Reproduce exactly, and solely, the lines running from the top of the data below through the line with "Task: Open the 助学金审批 icon", both inclusive. Omit pictures.

++++ INPUT RECORDS ++++

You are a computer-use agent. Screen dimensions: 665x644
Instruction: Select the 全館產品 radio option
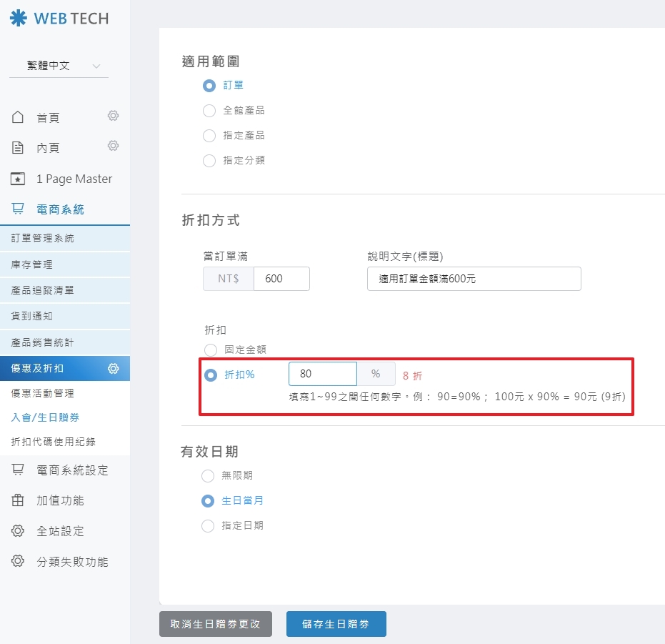[209, 111]
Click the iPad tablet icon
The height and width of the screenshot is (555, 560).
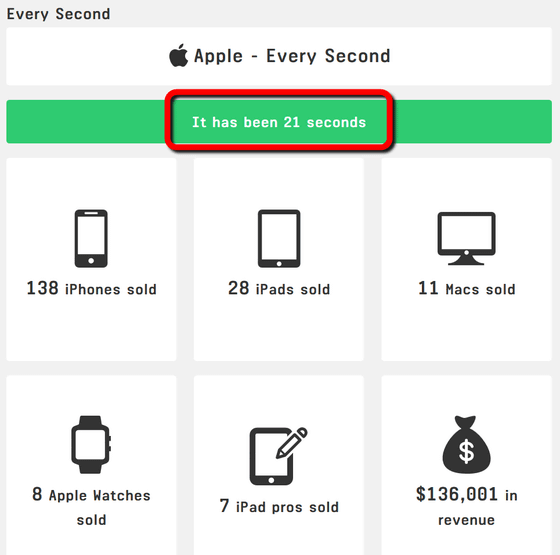point(279,238)
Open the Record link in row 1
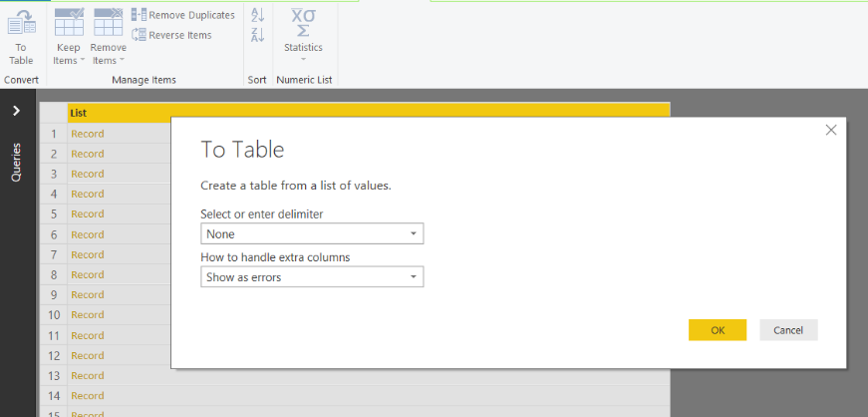 click(88, 134)
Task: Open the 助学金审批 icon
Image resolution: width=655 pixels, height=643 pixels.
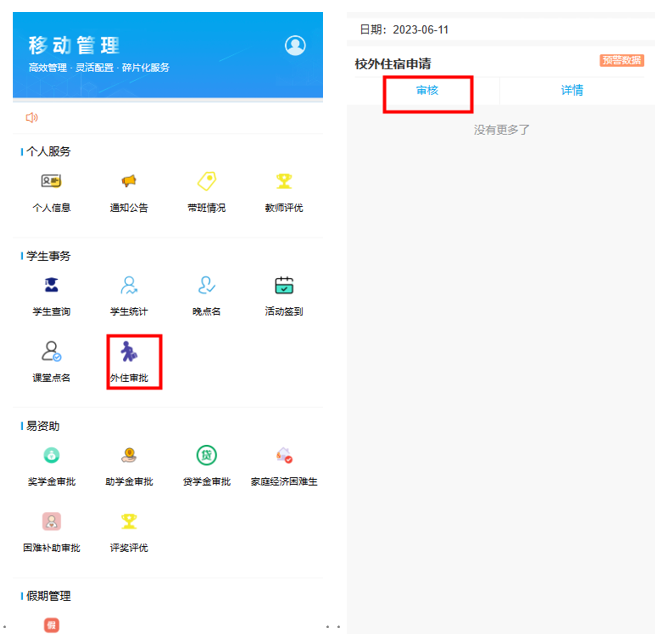Action: (x=129, y=456)
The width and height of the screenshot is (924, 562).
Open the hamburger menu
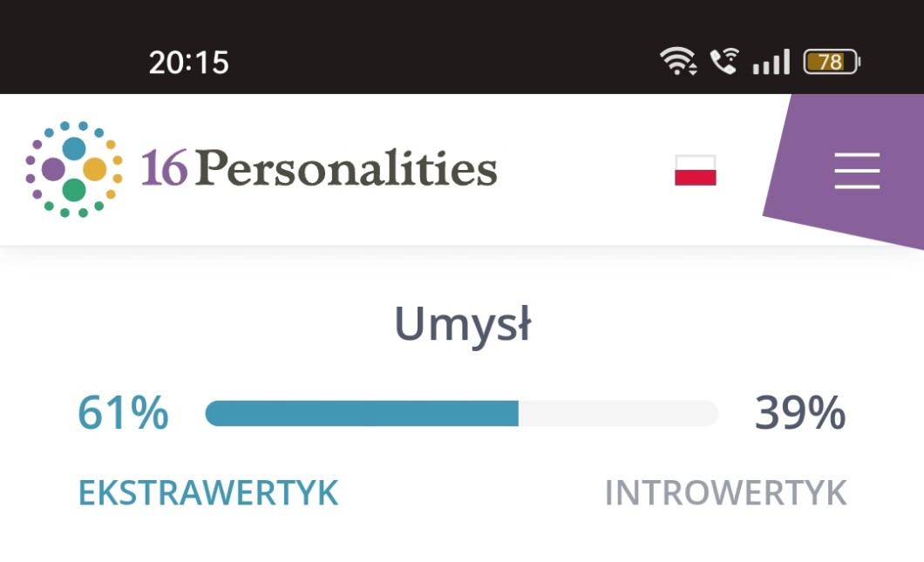[x=857, y=170]
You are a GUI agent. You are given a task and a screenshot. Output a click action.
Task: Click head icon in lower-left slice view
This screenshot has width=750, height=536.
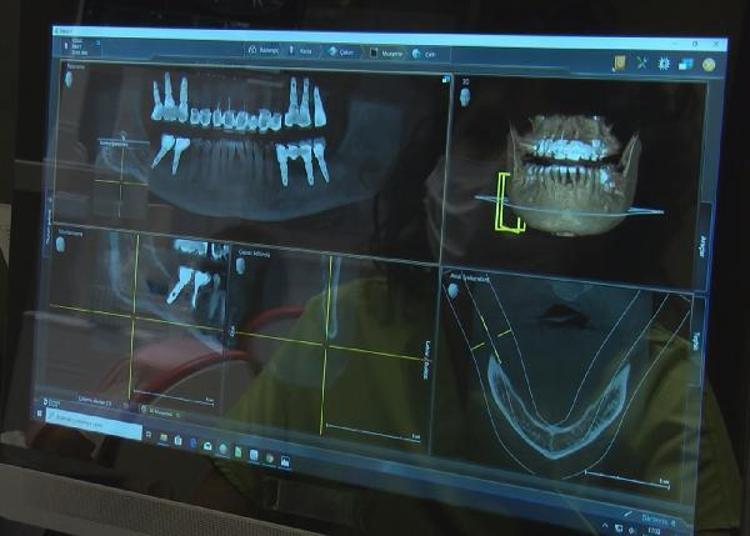(61, 245)
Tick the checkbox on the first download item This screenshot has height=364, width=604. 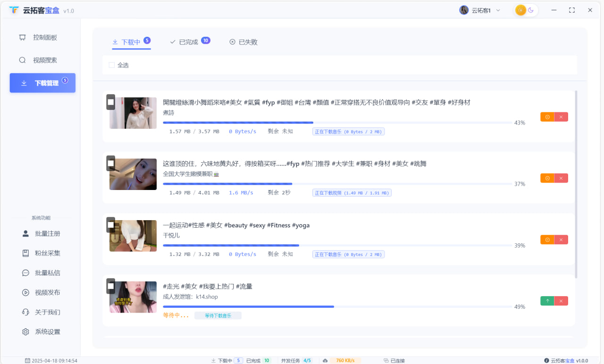click(x=110, y=102)
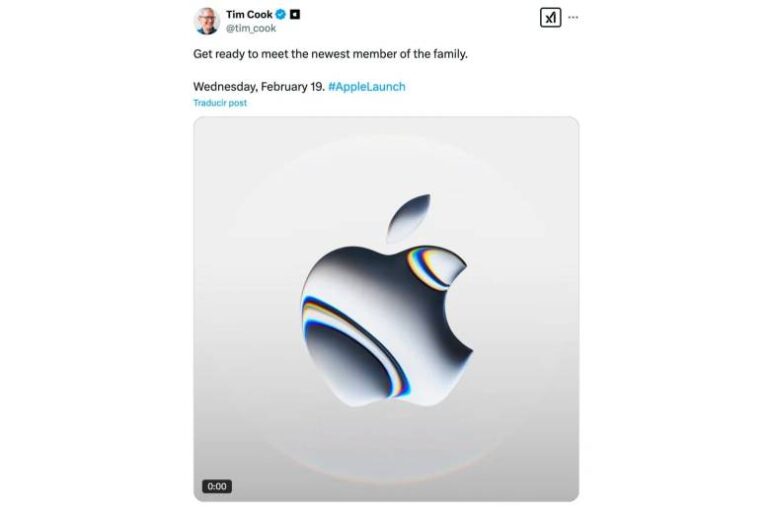Click the blue verified checkmark badge
This screenshot has width=770, height=511.
tap(281, 15)
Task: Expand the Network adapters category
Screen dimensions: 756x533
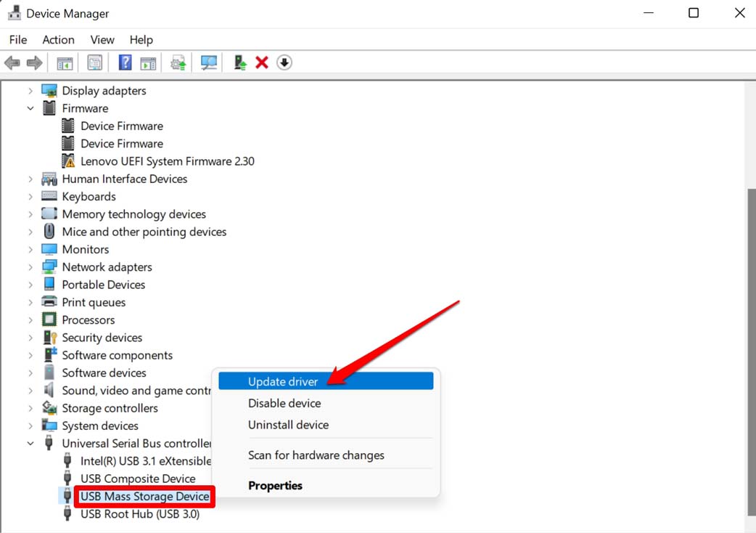Action: [x=30, y=267]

++++

REPLY:
You are a computer-use agent. Screen dimensions: 665x644
Instruction: Select the 全館產品 radio option
[209, 111]
Click the iPad tablet icon
The height and width of the screenshot is (555, 560).
point(279,238)
Open the Record link in row 1
 click(88, 134)
Task: Open the 助学金审批 icon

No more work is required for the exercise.